Metadata-Version: 2.4
Name: ai-rag
Version: 0.1.0
Summary: Local knowledge base CLI with vector + keyword hybrid search and MCP support
Author: songyunfeng
License: MIT
Keywords: chromadb,docx,knowledge-base,mcp,rag,vector-search
Classifier: Development Status :: 3 - Alpha
Classifier: Intended Audience :: Developers
Classifier: License :: OSI Approved :: MIT License
Classifier: Programming Language :: Python :: 3
Classifier: Programming Language :: Python :: 3.9
Classifier: Programming Language :: Python :: 3.10
Classifier: Programming Language :: Python :: 3.11
Classifier: Programming Language :: Python :: 3.12
Classifier: Topic :: Scientific/Engineering :: Artificial Intelligence
Requires-Python: >=3.9
Requires-Dist: chromadb>=0.4.0
Requires-Dist: click>=8.1.0
Requires-Dist: mcp[cli]>=1.0.0
Requires-Dist: numpy<2.0,>=1.24.0
Requires-Dist: python-docx>=1.1.0
Requires-Dist: pyyaml>=6.0.0
Requires-Dist: sentence-transformers>=2.2.0
Requires-Dist: transformers<5.0,>=4.40.0
Requires-Dist: watchdog>=4.0.0
Description-Content-Type: text/markdown

# ai-rag

A local knowledge base CLI tool with **hybrid vector + keyword search** and **MCP server** support.
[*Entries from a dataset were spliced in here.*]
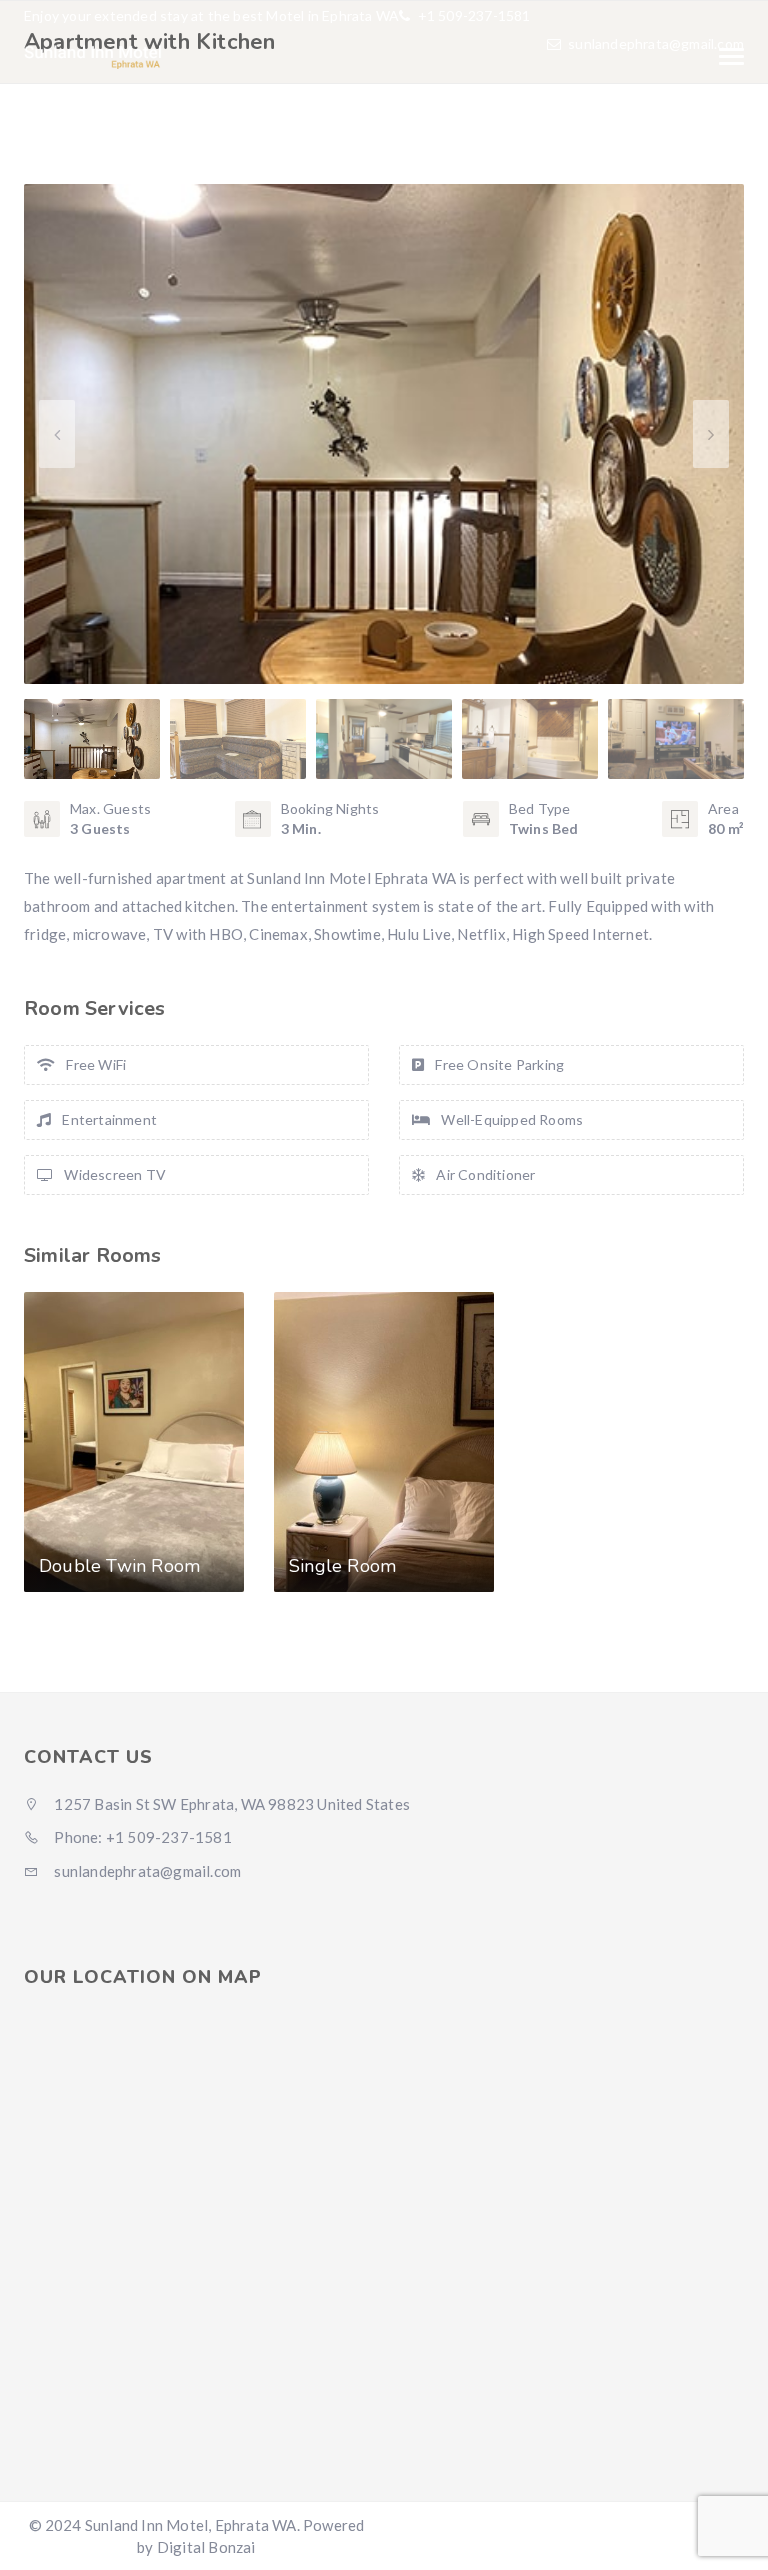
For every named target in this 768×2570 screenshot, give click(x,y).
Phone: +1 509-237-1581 (141, 1837)
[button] (711, 434)
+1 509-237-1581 (472, 15)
Automatically indexes `.docx` files from a watch directory, stores embeddings in ChromaDB, and exposes retrieval as both a CLI and an [MCP](https://modelcontextprotocol.io) server for LLM clients like Claude Desktop and Cursor.

## Features

- 📄 **Auto-indexing** — watches a directory and indexes `.docx` files automatically
- 🔍 **Hybrid search** — combines semantic vector search with exact keyword matching (RRF fusion)
- 🤖 **MCP server** — expose your knowledge base as tools callable by Claude / Cursor / any MCP client
- ⚙️ **Configurable** — chunk size, overlap, embedding model, watch directory via YAML config

## Installation

```bash
pip install ai-rag
```

> **Requirements**: Python 3.9+, macOS / Linux  
> First run will download the embedding model (~120 MB).

## Quick Start

```bash
# 1. Index documents in ~/Downloads
ai-rag sync

# 2. Search
ai-rag search "your query"

# 3. Check status
ai-rag status
```

## Search Modes

```bash
# Hybrid (default, recommended)
ai-rag search "direct broadcast architecture" --mode hybrid

# Semantic vector search
ai-rag search "broadcast architecture" --mode vector

# Exact keyword match
ai-rag search "SPU" --mode keyword

# Control number of results
ai-rag search "query" -n 10
```

## File Watcher

```bash
# Foreground — auto-re-index when files change
ai-rag watch

# Background daemon
ai-rag watch --daemon
ai-rag stop
```

## MCP Server (for Claude Desktop / Cursor)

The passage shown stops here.